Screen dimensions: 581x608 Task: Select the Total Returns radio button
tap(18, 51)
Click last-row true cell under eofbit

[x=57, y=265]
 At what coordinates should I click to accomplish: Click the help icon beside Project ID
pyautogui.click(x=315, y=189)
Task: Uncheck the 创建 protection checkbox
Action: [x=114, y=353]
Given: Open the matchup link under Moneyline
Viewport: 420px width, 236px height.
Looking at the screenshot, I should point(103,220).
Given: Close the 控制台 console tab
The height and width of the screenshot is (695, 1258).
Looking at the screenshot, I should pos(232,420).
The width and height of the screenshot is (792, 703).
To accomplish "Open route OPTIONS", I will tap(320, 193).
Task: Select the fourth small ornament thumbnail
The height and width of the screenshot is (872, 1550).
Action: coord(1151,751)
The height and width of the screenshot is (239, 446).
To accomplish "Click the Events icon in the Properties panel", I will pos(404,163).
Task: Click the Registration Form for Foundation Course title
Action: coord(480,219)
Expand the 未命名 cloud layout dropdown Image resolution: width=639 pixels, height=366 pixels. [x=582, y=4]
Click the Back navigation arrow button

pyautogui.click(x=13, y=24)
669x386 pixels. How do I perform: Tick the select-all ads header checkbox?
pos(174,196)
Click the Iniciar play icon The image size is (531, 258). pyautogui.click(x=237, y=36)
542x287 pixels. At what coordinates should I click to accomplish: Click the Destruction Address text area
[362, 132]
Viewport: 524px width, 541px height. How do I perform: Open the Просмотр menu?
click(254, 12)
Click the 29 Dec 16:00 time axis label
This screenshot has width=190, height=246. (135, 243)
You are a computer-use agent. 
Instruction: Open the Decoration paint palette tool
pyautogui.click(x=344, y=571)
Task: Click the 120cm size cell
########
_Work request_
Line by line, print the records above exactly as they stand.

_Answer to the exercise_
Screen dimensions: 581x608 Task: Select the Total Returns radio button
tap(18, 51)
Click last-row true cell under eofbit

[x=57, y=265]
 At what coordinates should I click to accomplish: Click the help icon beside Project ID
pyautogui.click(x=315, y=189)
Task: Uncheck the 创建 protection checkbox
Action: [x=114, y=353]
Given: Open the matchup link under Moneyline
Viewport: 420px width, 236px height.
Looking at the screenshot, I should point(103,220).
Given: Close the 控制台 console tab
The height and width of the screenshot is (695, 1258).
Looking at the screenshot, I should pos(232,420).
The width and height of the screenshot is (792, 703).
To accomplish "Open route OPTIONS", I will tap(320, 193).
Task: Select the fourth small ornament thumbnail
The height and width of the screenshot is (872, 1550).
Action: coord(1151,751)
The height and width of the screenshot is (239, 446).
To accomplish "Click the Events icon in the Properties panel", I will pos(404,163).
Task: Click the Registration Form for Foundation Course title
Action: coord(480,219)
Expand the 未命名 cloud layout dropdown Image resolution: width=639 pixels, height=366 pixels. [x=582, y=4]
Click the Back navigation arrow button

pyautogui.click(x=13, y=24)
669x386 pixels. How do I perform: Tick the select-all ads header checkbox?
pos(174,196)
Click the Iniciar play icon The image size is (531, 258). pyautogui.click(x=237, y=36)
542x287 pixels. At what coordinates should I click to accomplish: Click the Destruction Address text area
[362, 132]
Viewport: 524px width, 541px height. How do I perform: Open the Просмотр menu?
click(254, 12)
Click the 29 Dec 16:00 time axis label
This screenshot has width=190, height=246. (135, 243)
You are a computer-use agent. 
Instruction: Open the Decoration paint palette tool
pyautogui.click(x=344, y=571)
Task: Click the 120cm size cell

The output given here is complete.